The implementation is based on the BLIS microkernel approach.
## Usage
The `Kernel` trait is the main abstraction of `microgemm`.
You can implement it yourself or use kernels that are already provided out of the box.
### Implemented Kernels
| GenericNxNKernel <br> (N: 2, 4, 8, 16, 32) | T: Copy + Zero + One + Mul + Add | Any |
| NeonKernel | f32 | AArch64 and target feature neon |
| WasmSimd128Kernel | f32 | wasm32 and target feature simd128 |
### gemm
```rust
use microgemm as mg;
use microgemm::Kernel as _;
fn main() {
let kernel = mg::kernels::Generic8x8Kernel::<f32>::new();
assert_eq!(kernel.mr(), 8);
assert_eq!(kernel.nr(), 8);
let pack_sizes = mg::PackSizes {
mc: 5 * kernel.mr(), // MC must be divisible by MR
kc: 190,
nc: 9 * kernel.nr(), // NC must be divisible by NR
};
let mut packing_buf = vec![0.0; pack_sizes.buf_len()];
let alpha = 2.0;
let beta = -3.0;
let (m, k, n) = (100, 380, 250);
let a = vec![2.0; m * k];
let b = vec![3.0; k * n];
let mut c = vec![4.0; m * n];
let a = mg::MatRef::new(m, k, &a, mg::Layout::RowMajor);
let b = mg::MatRef::new(k, n, &b, mg::Layout::RowMajor);
let mut c = mg::MatMut::new(m, n, &mut c, mg::Layout::RowMajor);
// c <- alpha a b + beta c
kernel.gemm(alpha, &a, &b, beta, &mut c, &pack_sizes, &mut packing_buf);
println!("{:?}", c.as_slice());
}
```
Also see [no_alloc](./examples/no_alloc.rs) example for use without `Vec`.

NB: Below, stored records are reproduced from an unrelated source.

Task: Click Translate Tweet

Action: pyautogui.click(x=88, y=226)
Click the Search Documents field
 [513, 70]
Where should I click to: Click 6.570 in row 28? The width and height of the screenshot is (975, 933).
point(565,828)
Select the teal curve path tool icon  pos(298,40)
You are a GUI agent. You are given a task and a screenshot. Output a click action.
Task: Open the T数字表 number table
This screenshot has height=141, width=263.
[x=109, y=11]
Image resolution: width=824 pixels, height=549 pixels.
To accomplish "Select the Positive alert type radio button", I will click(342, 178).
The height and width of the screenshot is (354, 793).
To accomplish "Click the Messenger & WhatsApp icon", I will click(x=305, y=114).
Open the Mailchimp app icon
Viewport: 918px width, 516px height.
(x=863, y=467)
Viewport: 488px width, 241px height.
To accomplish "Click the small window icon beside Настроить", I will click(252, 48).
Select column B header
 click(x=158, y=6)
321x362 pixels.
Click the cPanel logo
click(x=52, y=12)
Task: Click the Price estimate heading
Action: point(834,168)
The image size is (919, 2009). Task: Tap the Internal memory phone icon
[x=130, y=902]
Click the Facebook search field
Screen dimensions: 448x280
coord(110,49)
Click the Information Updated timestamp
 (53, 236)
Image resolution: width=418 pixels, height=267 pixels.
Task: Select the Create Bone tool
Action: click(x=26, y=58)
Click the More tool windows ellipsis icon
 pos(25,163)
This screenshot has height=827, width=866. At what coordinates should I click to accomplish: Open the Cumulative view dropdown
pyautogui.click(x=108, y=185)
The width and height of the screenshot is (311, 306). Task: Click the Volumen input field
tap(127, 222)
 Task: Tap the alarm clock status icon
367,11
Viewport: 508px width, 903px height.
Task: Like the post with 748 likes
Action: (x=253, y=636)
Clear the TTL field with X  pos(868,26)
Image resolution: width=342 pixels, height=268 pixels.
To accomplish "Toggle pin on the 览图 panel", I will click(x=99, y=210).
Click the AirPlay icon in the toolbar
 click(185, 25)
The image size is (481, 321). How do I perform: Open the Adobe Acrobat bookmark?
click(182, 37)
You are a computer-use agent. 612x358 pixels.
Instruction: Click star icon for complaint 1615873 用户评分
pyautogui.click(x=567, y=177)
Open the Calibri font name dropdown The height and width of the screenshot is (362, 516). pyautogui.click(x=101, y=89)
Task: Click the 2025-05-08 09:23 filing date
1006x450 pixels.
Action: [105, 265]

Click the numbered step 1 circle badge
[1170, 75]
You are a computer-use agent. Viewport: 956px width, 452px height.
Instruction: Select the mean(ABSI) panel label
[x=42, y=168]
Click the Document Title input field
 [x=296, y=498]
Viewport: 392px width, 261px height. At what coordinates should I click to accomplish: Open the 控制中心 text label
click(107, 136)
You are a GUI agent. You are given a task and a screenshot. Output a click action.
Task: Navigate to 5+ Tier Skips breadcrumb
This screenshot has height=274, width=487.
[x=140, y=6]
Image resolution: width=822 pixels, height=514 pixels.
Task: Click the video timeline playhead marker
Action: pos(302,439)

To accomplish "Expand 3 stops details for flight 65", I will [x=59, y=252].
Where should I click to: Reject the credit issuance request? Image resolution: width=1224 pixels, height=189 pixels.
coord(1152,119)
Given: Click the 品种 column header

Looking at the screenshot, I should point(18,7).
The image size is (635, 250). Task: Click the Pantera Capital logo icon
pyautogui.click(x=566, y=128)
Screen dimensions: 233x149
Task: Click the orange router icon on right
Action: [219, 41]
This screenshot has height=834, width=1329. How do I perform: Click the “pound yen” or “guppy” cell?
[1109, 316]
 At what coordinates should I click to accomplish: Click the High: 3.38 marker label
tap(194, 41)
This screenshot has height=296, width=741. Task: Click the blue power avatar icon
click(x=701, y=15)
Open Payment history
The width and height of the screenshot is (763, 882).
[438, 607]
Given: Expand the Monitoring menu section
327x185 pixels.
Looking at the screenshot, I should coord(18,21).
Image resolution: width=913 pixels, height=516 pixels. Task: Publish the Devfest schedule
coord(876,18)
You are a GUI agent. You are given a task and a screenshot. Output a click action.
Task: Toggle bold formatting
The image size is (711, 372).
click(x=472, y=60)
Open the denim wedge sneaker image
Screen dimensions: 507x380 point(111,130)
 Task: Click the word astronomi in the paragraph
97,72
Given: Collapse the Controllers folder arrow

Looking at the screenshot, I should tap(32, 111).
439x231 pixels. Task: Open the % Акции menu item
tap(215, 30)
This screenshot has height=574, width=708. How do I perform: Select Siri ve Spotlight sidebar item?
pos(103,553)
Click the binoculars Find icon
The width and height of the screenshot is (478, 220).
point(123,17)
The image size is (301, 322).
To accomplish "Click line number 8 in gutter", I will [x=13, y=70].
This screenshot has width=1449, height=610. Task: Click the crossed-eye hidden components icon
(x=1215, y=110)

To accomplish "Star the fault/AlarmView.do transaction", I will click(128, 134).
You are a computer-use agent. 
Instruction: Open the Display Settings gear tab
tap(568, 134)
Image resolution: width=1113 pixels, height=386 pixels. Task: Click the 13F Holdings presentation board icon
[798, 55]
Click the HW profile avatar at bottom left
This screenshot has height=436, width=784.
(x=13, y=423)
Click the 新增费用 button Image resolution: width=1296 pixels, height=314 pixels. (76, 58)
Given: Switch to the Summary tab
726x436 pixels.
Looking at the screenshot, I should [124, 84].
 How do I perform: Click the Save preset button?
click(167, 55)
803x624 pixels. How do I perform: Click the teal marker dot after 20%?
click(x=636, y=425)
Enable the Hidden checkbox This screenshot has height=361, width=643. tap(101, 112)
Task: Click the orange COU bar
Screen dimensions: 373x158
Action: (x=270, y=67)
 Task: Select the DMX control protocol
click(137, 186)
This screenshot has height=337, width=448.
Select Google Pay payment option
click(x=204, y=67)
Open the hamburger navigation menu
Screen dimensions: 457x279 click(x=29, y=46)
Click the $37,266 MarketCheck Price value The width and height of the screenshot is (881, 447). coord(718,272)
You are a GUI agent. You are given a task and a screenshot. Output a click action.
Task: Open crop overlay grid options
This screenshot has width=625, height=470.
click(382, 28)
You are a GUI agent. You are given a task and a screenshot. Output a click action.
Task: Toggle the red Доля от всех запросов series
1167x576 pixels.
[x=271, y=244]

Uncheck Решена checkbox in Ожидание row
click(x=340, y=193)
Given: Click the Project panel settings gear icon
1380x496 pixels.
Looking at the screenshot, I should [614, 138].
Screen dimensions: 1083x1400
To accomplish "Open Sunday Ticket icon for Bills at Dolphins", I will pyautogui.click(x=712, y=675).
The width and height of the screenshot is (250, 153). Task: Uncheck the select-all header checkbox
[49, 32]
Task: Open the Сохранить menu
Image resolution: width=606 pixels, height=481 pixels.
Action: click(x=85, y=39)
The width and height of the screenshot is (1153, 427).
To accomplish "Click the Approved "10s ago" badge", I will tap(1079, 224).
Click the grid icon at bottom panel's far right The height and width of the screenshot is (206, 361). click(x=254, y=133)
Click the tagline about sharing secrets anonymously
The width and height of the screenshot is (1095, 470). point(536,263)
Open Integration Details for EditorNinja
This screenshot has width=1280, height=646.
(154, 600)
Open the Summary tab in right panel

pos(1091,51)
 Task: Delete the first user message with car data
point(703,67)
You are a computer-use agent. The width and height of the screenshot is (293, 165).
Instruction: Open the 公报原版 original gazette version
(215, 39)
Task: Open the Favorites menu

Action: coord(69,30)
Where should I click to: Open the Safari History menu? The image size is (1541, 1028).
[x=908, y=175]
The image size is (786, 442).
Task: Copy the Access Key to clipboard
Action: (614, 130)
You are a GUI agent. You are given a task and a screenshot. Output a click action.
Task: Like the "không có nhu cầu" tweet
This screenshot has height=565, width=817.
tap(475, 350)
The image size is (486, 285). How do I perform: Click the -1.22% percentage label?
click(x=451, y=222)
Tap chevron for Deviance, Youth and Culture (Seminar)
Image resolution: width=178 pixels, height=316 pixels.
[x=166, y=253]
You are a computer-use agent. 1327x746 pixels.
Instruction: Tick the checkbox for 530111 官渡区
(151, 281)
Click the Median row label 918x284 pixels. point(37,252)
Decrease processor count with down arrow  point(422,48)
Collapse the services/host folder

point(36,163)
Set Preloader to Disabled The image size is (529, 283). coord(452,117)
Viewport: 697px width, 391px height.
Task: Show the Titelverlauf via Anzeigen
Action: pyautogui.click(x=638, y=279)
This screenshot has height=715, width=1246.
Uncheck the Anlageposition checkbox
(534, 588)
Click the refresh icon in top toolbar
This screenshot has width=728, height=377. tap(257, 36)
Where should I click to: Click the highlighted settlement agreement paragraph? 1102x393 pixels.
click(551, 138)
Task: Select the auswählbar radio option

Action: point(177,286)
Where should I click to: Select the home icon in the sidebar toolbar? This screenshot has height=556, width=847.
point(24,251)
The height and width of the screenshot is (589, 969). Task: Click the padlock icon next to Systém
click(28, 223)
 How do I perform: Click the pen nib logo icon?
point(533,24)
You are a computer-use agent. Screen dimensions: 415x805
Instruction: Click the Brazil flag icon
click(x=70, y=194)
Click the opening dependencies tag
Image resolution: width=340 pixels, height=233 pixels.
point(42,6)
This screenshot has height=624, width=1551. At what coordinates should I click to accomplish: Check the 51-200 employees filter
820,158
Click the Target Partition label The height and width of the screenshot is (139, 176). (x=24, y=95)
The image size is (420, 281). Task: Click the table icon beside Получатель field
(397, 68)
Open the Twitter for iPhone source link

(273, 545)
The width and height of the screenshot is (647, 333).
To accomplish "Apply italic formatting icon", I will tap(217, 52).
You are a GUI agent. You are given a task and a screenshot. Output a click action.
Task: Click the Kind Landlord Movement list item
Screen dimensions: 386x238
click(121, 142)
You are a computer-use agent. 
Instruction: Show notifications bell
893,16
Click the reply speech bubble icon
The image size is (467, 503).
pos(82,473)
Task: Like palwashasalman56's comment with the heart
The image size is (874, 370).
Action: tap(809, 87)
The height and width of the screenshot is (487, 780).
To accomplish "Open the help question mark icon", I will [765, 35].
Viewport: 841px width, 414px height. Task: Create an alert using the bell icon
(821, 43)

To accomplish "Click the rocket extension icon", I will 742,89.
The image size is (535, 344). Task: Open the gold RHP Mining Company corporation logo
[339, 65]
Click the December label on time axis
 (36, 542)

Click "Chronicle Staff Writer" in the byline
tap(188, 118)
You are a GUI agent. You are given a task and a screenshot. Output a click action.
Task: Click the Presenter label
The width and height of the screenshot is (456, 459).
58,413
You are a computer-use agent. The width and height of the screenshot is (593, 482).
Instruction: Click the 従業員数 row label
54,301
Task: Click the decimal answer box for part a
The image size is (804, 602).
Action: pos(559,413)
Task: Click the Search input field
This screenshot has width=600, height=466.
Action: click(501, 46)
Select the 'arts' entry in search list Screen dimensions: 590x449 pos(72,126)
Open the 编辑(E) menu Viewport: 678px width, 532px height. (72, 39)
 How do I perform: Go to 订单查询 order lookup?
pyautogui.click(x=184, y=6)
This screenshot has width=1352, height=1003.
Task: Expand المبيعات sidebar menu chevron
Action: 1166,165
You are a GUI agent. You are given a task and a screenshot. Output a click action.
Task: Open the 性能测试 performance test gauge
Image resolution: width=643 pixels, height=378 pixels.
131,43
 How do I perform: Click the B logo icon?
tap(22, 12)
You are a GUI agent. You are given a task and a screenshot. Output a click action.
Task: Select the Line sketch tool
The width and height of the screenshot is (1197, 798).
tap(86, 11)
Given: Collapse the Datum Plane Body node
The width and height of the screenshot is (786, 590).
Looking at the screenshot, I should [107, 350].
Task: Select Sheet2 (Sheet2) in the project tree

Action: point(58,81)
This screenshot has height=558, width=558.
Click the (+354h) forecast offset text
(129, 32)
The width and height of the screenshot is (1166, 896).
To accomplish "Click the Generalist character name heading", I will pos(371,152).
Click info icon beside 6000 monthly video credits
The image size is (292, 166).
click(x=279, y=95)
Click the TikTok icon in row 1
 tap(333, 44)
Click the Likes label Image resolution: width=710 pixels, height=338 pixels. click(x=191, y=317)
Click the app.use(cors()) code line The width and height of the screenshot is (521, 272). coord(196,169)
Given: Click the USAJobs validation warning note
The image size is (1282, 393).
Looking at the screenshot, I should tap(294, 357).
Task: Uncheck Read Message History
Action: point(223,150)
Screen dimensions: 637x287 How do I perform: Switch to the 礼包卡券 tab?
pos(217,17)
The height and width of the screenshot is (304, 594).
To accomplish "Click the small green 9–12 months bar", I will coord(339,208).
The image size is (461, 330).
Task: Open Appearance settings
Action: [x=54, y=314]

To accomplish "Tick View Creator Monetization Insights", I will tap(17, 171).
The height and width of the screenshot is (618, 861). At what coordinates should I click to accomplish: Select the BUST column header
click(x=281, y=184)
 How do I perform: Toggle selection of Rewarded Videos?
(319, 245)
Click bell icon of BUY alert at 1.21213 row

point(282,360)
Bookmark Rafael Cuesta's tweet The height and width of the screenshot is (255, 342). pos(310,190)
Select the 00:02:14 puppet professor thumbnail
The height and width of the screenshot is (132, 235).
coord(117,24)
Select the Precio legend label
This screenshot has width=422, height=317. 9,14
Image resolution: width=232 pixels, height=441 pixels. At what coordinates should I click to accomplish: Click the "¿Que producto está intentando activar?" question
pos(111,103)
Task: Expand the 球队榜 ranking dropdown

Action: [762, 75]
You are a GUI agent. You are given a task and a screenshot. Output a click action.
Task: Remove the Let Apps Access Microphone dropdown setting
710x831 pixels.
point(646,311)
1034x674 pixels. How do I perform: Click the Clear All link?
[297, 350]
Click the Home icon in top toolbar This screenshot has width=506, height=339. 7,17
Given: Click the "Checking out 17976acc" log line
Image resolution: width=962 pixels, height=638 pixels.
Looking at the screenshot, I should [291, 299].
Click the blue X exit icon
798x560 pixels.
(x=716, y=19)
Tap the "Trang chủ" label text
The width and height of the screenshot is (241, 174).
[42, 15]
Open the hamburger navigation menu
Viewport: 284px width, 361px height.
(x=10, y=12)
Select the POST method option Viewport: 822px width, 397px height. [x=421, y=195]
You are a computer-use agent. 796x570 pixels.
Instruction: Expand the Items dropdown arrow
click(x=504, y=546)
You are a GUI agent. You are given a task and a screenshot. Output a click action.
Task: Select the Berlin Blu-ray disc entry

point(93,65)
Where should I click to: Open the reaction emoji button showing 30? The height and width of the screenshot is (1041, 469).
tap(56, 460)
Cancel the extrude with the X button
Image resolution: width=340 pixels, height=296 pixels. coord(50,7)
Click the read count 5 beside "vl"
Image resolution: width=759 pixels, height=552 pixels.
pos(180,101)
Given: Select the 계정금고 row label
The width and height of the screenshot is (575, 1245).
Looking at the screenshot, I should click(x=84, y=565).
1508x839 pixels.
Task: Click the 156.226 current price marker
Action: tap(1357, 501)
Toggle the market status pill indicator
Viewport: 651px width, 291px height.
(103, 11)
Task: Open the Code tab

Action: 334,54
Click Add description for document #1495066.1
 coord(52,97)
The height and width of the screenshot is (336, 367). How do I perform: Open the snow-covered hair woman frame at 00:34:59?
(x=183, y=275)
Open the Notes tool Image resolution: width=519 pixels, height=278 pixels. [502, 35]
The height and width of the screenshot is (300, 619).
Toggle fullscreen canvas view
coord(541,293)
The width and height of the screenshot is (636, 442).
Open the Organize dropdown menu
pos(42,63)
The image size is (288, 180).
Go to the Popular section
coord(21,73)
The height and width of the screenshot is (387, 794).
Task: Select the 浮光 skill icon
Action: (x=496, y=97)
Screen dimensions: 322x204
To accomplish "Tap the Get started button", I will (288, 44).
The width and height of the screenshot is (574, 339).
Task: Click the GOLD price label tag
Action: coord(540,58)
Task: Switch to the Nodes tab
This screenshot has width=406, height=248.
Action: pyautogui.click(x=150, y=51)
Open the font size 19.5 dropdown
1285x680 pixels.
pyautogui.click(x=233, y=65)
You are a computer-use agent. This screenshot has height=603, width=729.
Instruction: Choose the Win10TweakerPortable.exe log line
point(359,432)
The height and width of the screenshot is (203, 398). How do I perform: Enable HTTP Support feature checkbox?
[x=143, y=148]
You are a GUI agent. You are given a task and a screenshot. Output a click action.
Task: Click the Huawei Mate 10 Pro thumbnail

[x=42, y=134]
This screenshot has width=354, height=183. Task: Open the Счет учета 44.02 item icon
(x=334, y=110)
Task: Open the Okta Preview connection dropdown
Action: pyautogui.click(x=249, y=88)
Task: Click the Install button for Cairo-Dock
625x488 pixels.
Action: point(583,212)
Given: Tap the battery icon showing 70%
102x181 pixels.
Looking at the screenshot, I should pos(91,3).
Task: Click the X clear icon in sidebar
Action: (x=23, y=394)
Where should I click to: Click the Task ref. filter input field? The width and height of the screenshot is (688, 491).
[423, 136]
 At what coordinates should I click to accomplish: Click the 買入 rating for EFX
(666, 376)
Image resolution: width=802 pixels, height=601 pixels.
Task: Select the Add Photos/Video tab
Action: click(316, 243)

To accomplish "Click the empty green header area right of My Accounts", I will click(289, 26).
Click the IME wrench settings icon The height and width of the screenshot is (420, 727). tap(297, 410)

### Custom Kernel Implementation
```rust
use microgemm::{typenum::U4, Kernel, MatMut, MatRef};
struct CustomKernel;
impl Kernel for CustomKernel {
type Scalar = f64;
type Mr = U4;
type Nr = U4;
// dst <- alpha lhs rhs + beta dst
fn microkernel(
&self,
alpha: f64,
lhs: &MatRef<f64>,
rhs: &MatRef<f64>,
beta: f64,
dst: &mut MatMut<f64>,
) {
// lhs is col-major by default
assert_eq!(lhs.row_stride(), 1);
assert_eq!(lhs.nrows(), Self::MR);
// rhs is row-major by default
assert_eq!(rhs.col_stride(), 1);
assert_eq!(rhs.ncols(), Self::NR);
// dst is col-major by default
assert_eq!(dst.row_stride(), 1);
assert_eq!(dst.nrows(), Self::MR);
assert_eq!(dst.ncols(), Self::NR);
// your microkernel implementation...
}
}
```
## Benchmarks
All benchmarks are performed on square matrices of dimension `n` and <br>
with `pack_sizes == PackSizes { mc: n, kc: n, nc: n }`.
### AArch64 (M1)
#### f32
```
n NeonKernel Generic4x4 Generic8x8 naive(rustc)
32 10.7µs 13.9µs 12.7µs 53.2µs
64 50.6µs 73µs 62.7µs 307.7µs
128 257.5µs 482.8µs 379.8µs 2.5ms
256 1ms 2ms 1.3ms 9.5ms
512 3.4ms 8.4ms 6ms 94.5ms
1024 25ms 66.4ms 46.4ms 882.7ms
```
## License
Licensed under either of [Apache License, Version 2.0](./LICENSE-APACHE)
or [MIT license](./LICENSE-MIT) at your option.